EXCERPT PROVIDED
Posted in Retro Gaming

Vampire Bloodlines: Fire and vamps don’t mix

(This is part of my journey going playing through 2004’s Vampire The Masquerade Bloodlines. You can follow the entire series on the Retro Gaming page.)

Downtown’s nicer facade doesn’t do much to cover the atrocities that happen just beyond its surface in this game, and by this point, I’m up to my neck in cults, monsters, and all sorts of sordid affairs. The question that persists is, how much do I embrace my own inner monster — and how much do I try to hold on to my humanity?

The plaguebearer storyline eventually led to a hotel populated by misguided fools (aka zombies) who thought they’d be better off being infected for some reason.

Morgan Freeman’s voice-over: They were not.

Bloodlines does have a streak of fantastic black humor that runs through most of the game to offset the unrelentingly grim atmosphere. Such as allowing the player to play basketball with a severed head (I didn’t sever it) and then hear a buzzer go off if the shot is made.

The more I replay this, the more I’m convinced that The Secret World’s designers drew a lot of inspiration from Bloodlines. Because yet again, I’m plunging myself into a monster-filled underground parking garage and going through all sorts of PTSD flashbacks from Funcom’s title. Wasn’t quite as scary, but the deja vu was uncanny.

In one of the most unsettling missions of the game, there’s this creature that lurks deep inside the bowels of an abandoned hospital. She’s not a vampire, but rather… some sort of spider thing that looks like a human. Human-ish. There are a lot of webs and I kind of didn’t want to know more. There’s a choice here to either work as her agent or kill her, which brings us back to that “monster vs. humanity” theme.

THINGS TO DO
- a) Print the passage of the Vampire Bloodlines post from "The plaguebearer storyline" to "for some reason.", changing nothing.
- b) In the Vampire Bloodlines post, what choice does the player face with the creature in the abandoned hospital?
- c) Write the next part of the Vampire Bloodlines post, picking up after its final paragraph.

DATA SHOWN
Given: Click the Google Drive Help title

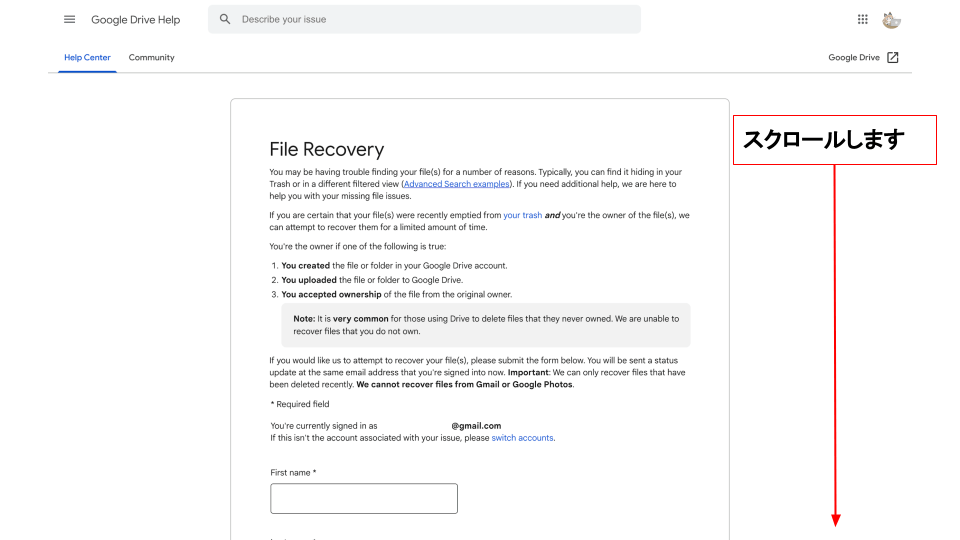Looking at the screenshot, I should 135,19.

* * *

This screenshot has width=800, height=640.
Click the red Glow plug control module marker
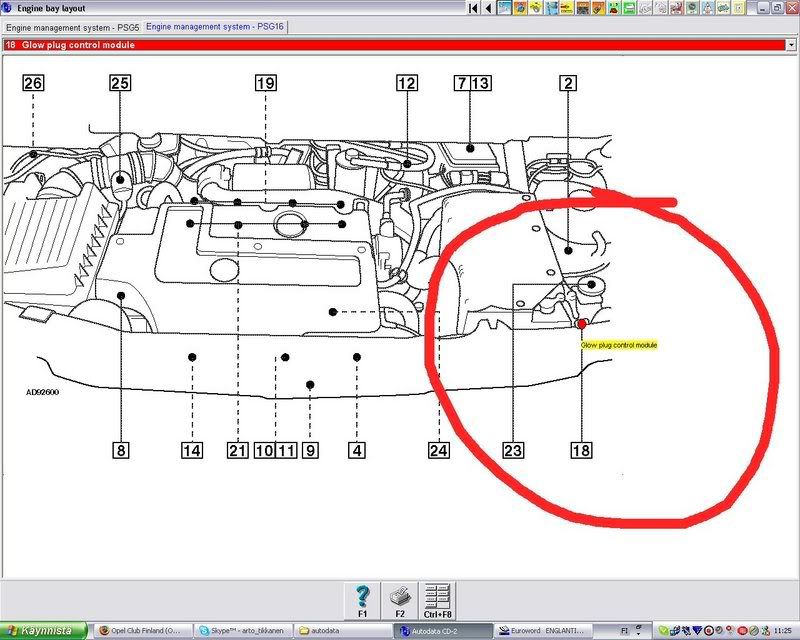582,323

RESPONSES
- a)
The plaguebearer storyline eventually led to a hotel populated by misguided fools (aka zombies) who thought they’d be better off being infected for some reason.

- b) The player can either work as her agent or kill her.

- c)
I eventually hopped back onto the main storyline to investigate the mansion of Dr. Grout for more information about this sarcophagus. The Anarchist Nines wanders out of the mansion, dazed, and I have no idea what to make of that before I’m plunged into madness.

A common horror trope is that of the mad doctor who experiments on people with the thought that the ends justify the means, somehow. Dr. Grout took this on a different track, experimenting on ghouls to somehow help his wife. He makes a deal with the Malkavians and gradually goes mad because of it.

The mansion itself isn’t scary, just a little eerie and weird. It tilts a little toward puzzle-solving, but nothing really that complicated.

The gradual progression of the mansion leads up to a double tragedy: Dr. Grout, now a vampire, has been chained to a bed and staked, and his wife, frozen in suspended animation, doesn’t look as though she’s going to be making a recovery any time soon.

Plus, a vampire hunter shows up and torches the place, forcing me to evade the “quick to kill me” flames and jump out of a window. While I normally use a combination of my knife and the Visions of Death skill for combat, in this instance I switched over to a shotgun because I didn’t want the flaming ghouls to touch me and light me up.

Speaking of black humor, I love this guy. Always has a weirdly oblivious comment at hand. I’m rooting that he wins the game.

2 thoughts on “Vampire Bloodlines: Fire and vamps don’t mix

  1. I played though this three times and never caught the ability to play basketball with the severed head!

    And yeah officer Chunk (I think was his name) was a riot. Loved the guy! Always went out of my way to be nice to him.

    Didn’t quite get why I was supposed to be disgusted by the ghoul lady though. So she’s eating corpses, I’m drinking their blood- like as a vampire I’m any better???